The SLS AMG Black Series debuted in 2013 as a 2014MY car and was the horniest SLS yet. It might not have looked that different to the regular car but in fact it was heavily revised for track and tyre-frying duties with a wider track front and rear, wider bodywork, new wheels and carriers and 50 percent stiffer suspension, while its engine - the last hurrah of the normally aspirated big-inch Merc V8 - had a new higher rev limit of 8,000rpm and a new peak of 622hp (up 70hp) at 7,400rpm thanks to new valves, a new intake, bigger bearings and a new oil system.
The big story however was the Black's weight of 1,550kg, representing an eye-rubbing cut of 70kg. Replacing the stainless steel exhaust system with a titanium one accounted for 13kg of that. The same amount was saved by using a carbon fibre housing for the propshaft. Switching from a lead acid battery to a lithium-ion one trimmed another 8kg. The gearbox was carried lower and the gearchange was faster. Whereas normal SLSs had a mechanical limited slip diff the Black Series had an e-diff.

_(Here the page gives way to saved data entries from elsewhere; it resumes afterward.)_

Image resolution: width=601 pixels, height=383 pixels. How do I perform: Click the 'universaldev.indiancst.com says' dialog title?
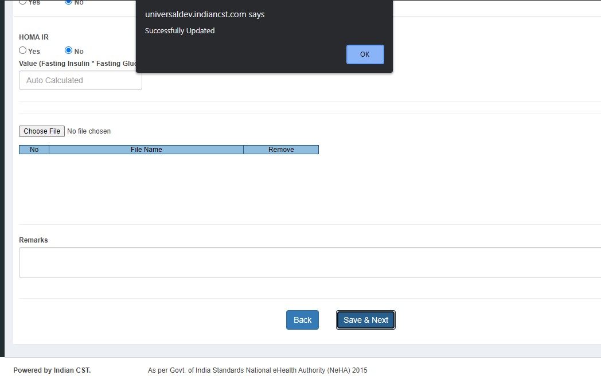205,14
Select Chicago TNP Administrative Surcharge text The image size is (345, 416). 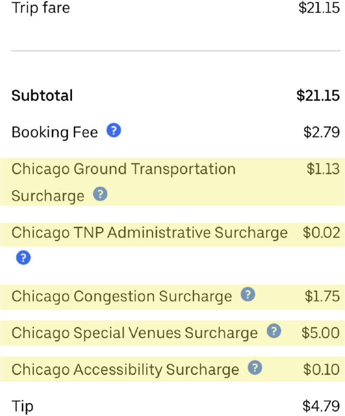click(149, 233)
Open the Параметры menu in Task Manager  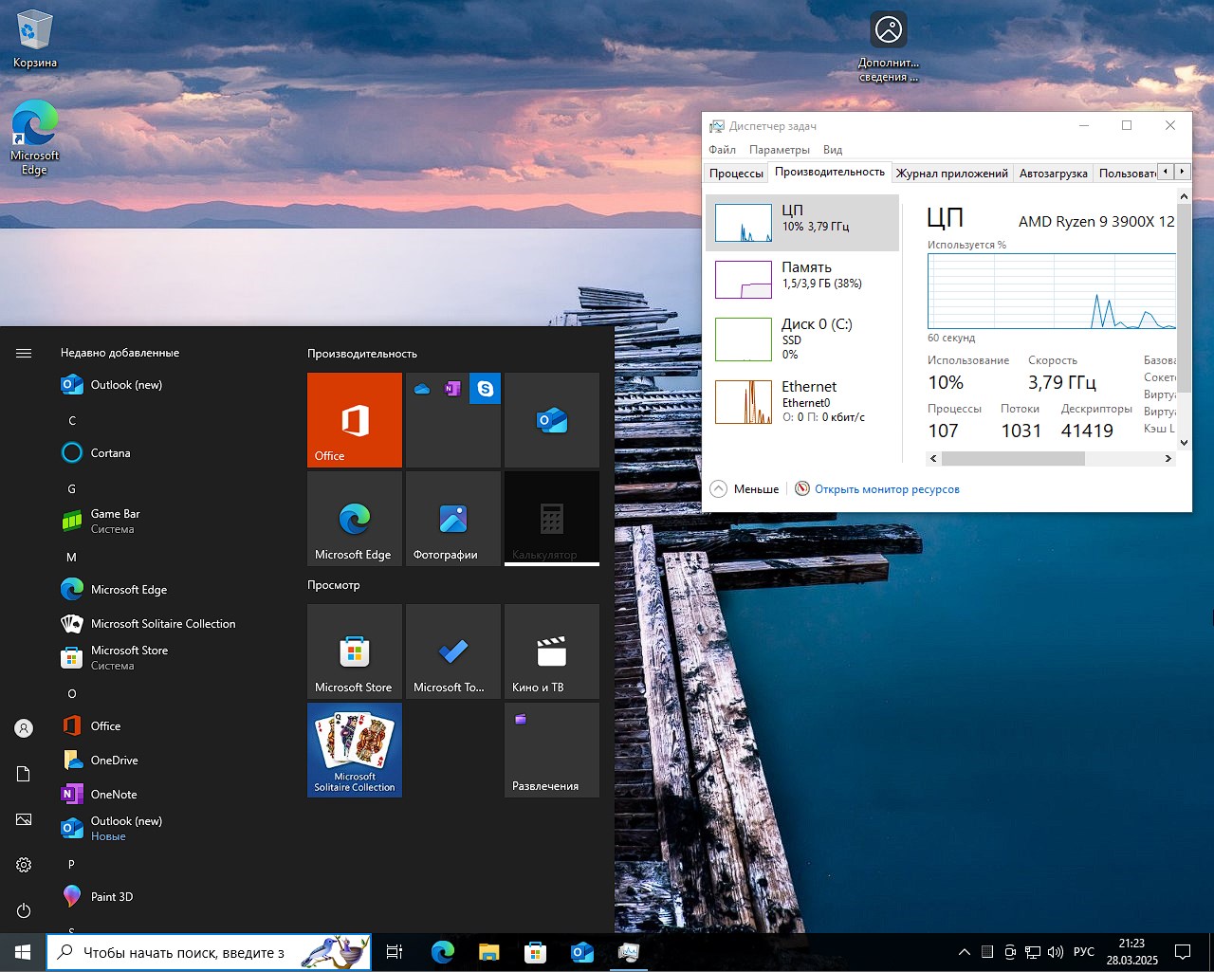(x=779, y=150)
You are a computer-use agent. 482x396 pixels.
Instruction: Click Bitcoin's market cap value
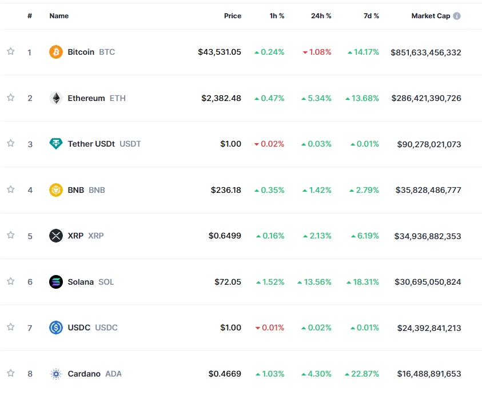(425, 51)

Racing seats replaced the standard perches, carbon ceramic brakes were standard, and there were new, posher dampers and a fixed rear wing. The bonnet was made of carbon fibre. Torque was slightly down to 468lb ft at 5,500rpm but the mix of light weight, heavy power and a slightly lower final drive ratio ensured electrifying performance. It was a specialist vehicle: 150 were built. If you'd been one of the fifteen who stumped up £230,000 for one of the UK right-hand drive cars and kept the miles low you'd be laughing all the way to the bank today, as our selection of used cars at the end of this piece will show.
The last SLS was the AMG GT Final Edition, available as either coupe or Roadster. Only 350 were made in total across both variants. They were mechanically identical to the SLS AMG GT, but carbon fibre was used for the black vented bonnet, splitter and Black Series fixed rear wing.